I need only the number of lines in this data that contain the string "computer".

Pixel coordinate grounding data
▬▬▬▬▬▬

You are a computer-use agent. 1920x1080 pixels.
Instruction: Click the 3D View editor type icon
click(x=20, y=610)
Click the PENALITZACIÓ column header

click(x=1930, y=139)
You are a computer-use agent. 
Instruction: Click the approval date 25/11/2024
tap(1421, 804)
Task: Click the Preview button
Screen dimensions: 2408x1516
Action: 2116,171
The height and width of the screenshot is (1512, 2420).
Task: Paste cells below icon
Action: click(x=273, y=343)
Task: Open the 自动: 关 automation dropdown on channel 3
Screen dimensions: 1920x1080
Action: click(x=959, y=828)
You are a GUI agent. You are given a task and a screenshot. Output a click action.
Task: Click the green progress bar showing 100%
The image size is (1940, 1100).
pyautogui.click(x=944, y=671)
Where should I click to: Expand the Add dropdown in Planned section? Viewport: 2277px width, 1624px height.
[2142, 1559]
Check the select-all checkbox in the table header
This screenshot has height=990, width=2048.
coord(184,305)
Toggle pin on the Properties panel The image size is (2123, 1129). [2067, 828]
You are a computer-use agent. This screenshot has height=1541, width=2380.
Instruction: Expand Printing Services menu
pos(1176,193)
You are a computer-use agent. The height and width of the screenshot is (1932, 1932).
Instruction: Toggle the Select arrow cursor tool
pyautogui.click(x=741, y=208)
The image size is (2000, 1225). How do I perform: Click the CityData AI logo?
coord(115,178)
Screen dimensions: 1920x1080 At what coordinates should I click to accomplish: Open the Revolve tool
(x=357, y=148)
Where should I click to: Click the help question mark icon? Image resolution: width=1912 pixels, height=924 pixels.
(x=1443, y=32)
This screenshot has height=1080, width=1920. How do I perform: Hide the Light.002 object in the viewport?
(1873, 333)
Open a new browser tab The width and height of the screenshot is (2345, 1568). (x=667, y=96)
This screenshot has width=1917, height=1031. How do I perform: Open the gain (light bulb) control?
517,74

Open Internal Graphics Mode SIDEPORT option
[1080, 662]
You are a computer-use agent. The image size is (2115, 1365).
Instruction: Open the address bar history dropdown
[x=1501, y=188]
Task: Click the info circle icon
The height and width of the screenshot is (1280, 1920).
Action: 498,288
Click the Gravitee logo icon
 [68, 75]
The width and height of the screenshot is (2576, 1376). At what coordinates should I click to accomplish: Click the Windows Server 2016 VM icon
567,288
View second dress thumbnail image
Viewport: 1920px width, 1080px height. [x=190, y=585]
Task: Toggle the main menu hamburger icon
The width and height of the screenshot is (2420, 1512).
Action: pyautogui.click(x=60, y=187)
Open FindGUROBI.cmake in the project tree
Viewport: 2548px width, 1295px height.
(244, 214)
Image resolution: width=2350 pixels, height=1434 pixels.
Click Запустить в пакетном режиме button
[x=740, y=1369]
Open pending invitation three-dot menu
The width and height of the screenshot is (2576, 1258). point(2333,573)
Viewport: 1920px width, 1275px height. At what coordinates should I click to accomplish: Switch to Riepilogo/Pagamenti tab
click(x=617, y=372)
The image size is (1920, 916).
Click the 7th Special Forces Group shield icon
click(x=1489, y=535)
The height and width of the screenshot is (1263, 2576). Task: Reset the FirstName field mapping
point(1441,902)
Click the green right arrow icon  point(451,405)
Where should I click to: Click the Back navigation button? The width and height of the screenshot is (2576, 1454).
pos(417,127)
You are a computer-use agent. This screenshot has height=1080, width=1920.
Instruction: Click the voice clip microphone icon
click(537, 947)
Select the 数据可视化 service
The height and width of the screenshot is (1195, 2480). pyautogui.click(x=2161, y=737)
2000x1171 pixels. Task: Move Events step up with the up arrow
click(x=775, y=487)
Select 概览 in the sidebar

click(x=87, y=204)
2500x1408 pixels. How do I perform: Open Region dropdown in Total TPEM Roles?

▬▬▬▬▬▬

◆ Task solution: 6